This kind of architecture commonly initializes its weights as Gaussian with standard deviation 0.02. For a 640-dimensional vector that’s an expected length (L2 norm) of about 0.02·√640 ≈ 0.506. By measuring those values we get:
| token | norm | vs init |
|---|---|---|
| byte rows (avg) | 2.30 | ~4.5× |
| heteronyms | 0.72–0.82 | ~1.5× |
_ |
1.58 | 3.1× |
{ |
3.05 | 6.0× |
Still unconvinced, since the weights could have been initialized in a less orthodox way, I also looked at the direction of the weights (previously I was only measuring the scale). Transformer embeddings are anisotropic (they collapse into a small handful of shared directions — this is known as the representation degeneration problem, a really interesting bottleneck in LLM representation capacity). Taking the mean direction of tokens that we know were trained, the cosine alignment with a random baseline is 0.03, while for the heteronyms it’s +0.8, and { is +0.985.
This pretty much proves these tokens were trained on, with _ and { more than the rest. Tried forcing the model to output } but nothing relevant came out.[3]
New objective is to try to figure out what corpus the model was trained on.
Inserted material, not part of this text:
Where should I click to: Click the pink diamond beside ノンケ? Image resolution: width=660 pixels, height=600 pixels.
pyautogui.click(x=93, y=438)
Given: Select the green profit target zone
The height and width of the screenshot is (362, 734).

Greedy ISBN:\n emits:
978-989-8698-16-1
Porto: Livraria Portugal (1865-1916)
O Projecto Adamastor não adopta o Acordo Ortográfico de 1990
Which hints that the corpus is Projecto Adamastor, a collection of Portuguese public-domain literature. Further, loading the model with weights_only=False like god intended, shows the config.splits field with train/val/test as 18.0M / 2.4M / 2.4M bytes.[4]
Inspecting the dataset, it doesn’t seem like there are any { or _ characters, so those are definetly from the previous flag and maybe something else.[5]
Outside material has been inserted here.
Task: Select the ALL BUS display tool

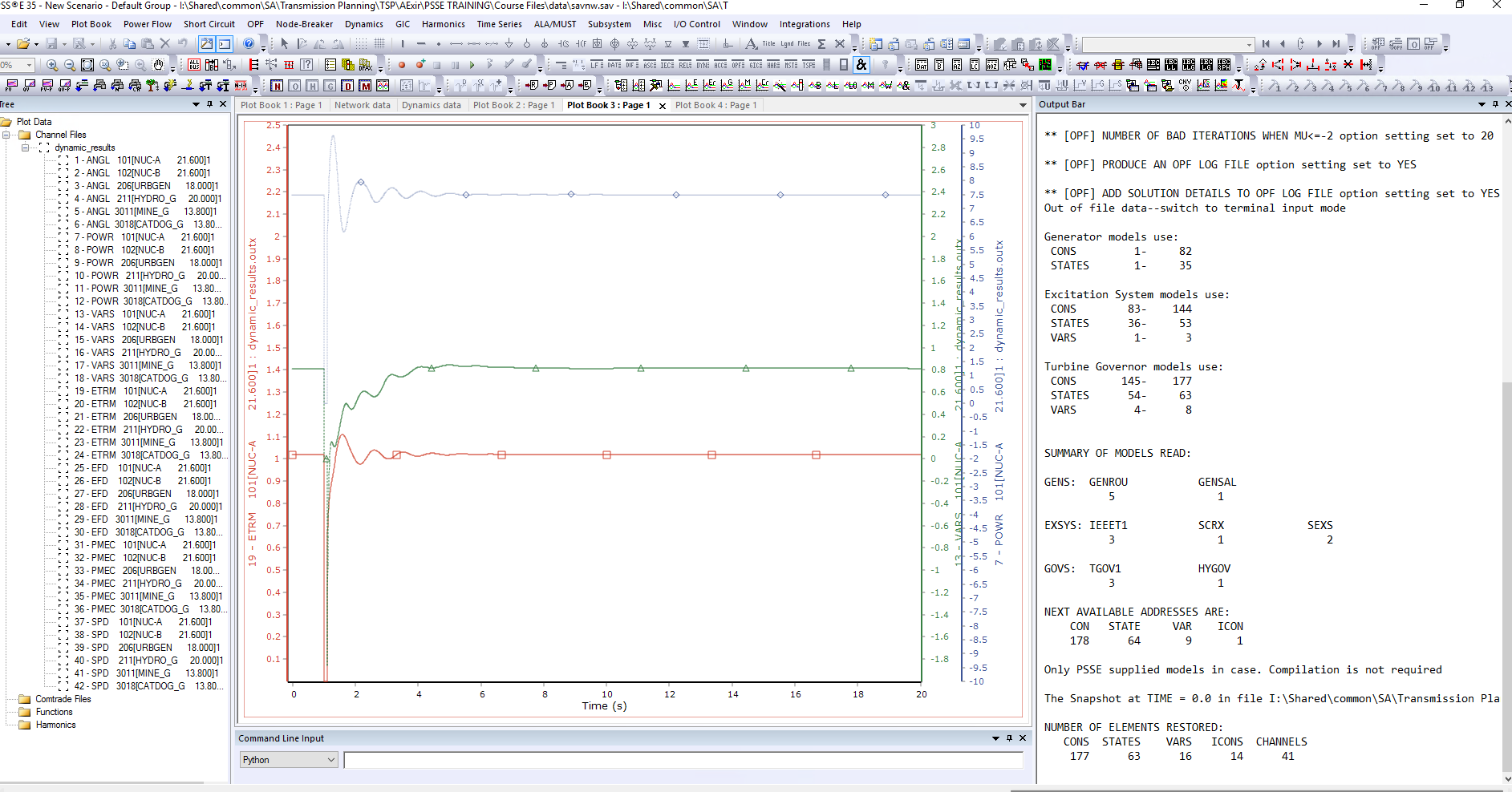Action: click(194, 65)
By the rate the submissions are climbing at this point, there must be some people trying to bruteforce the flag, but I really don’t think that will find the solution. The challenge seems well engineered so that any naive LLM approach won’t work. Found some write-ups (1, 2) that will serve to discard the stuff they already tried.
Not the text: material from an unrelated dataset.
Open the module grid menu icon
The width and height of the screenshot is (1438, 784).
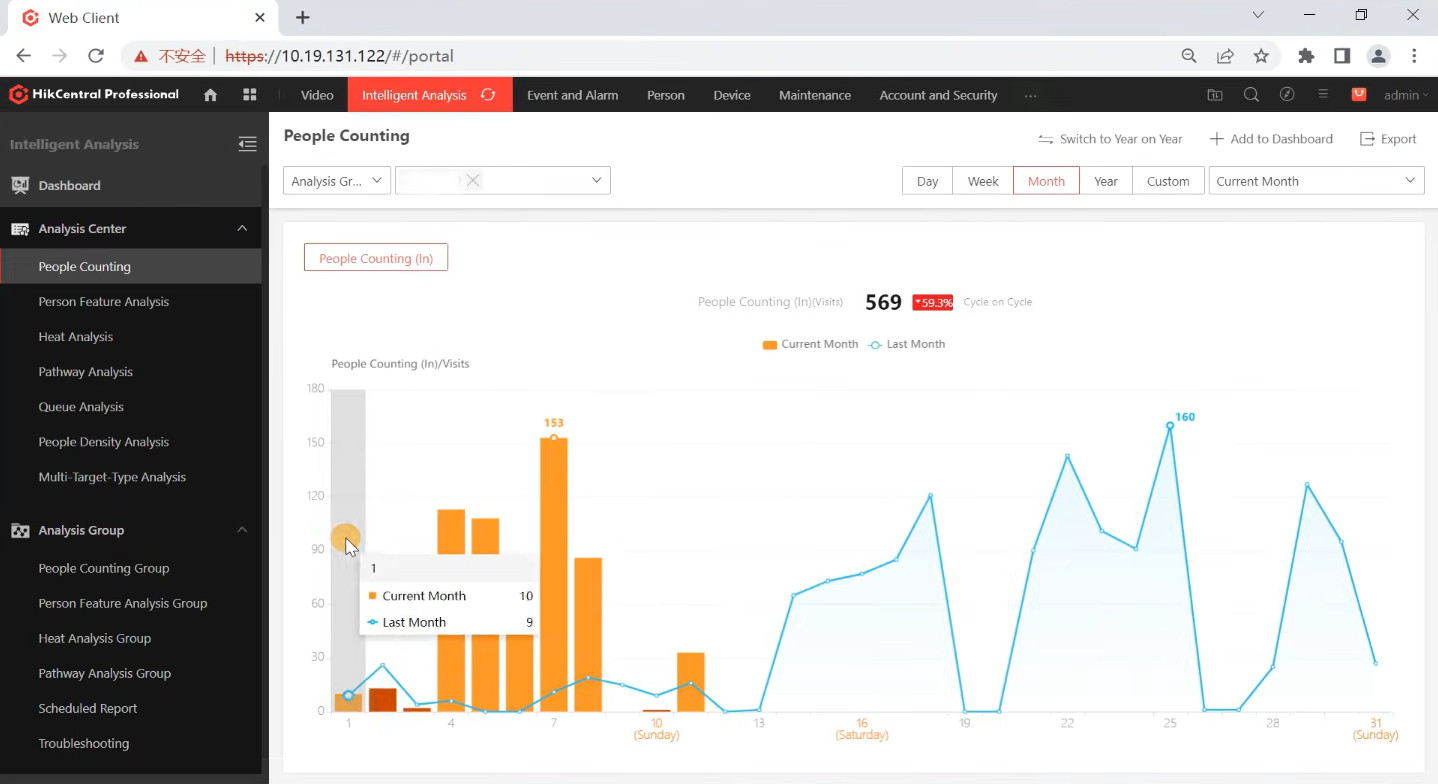tap(250, 95)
Spent a while exploring the negative log-likelihood and inspecting logprobs of some candidate strings, nothing of note came out.[6] Tried skipping the [EPSON W-02] error by inserting the correct tokens from the original poem,[7] then just ran the model as fast as I could (~30k tok/second on my laptop’s AMD Radeon 8050S) to try to bruteforce something interesting but no avail.[8]
Some days later I picked up the challenge again, and it turns out the weights have changed. v2 of the weights strips the model metadata and is finetuned further, with the message “Minor refresh to improve generation stability”, which points towards the idea that we do have to make the model regurgitate the flag somehow…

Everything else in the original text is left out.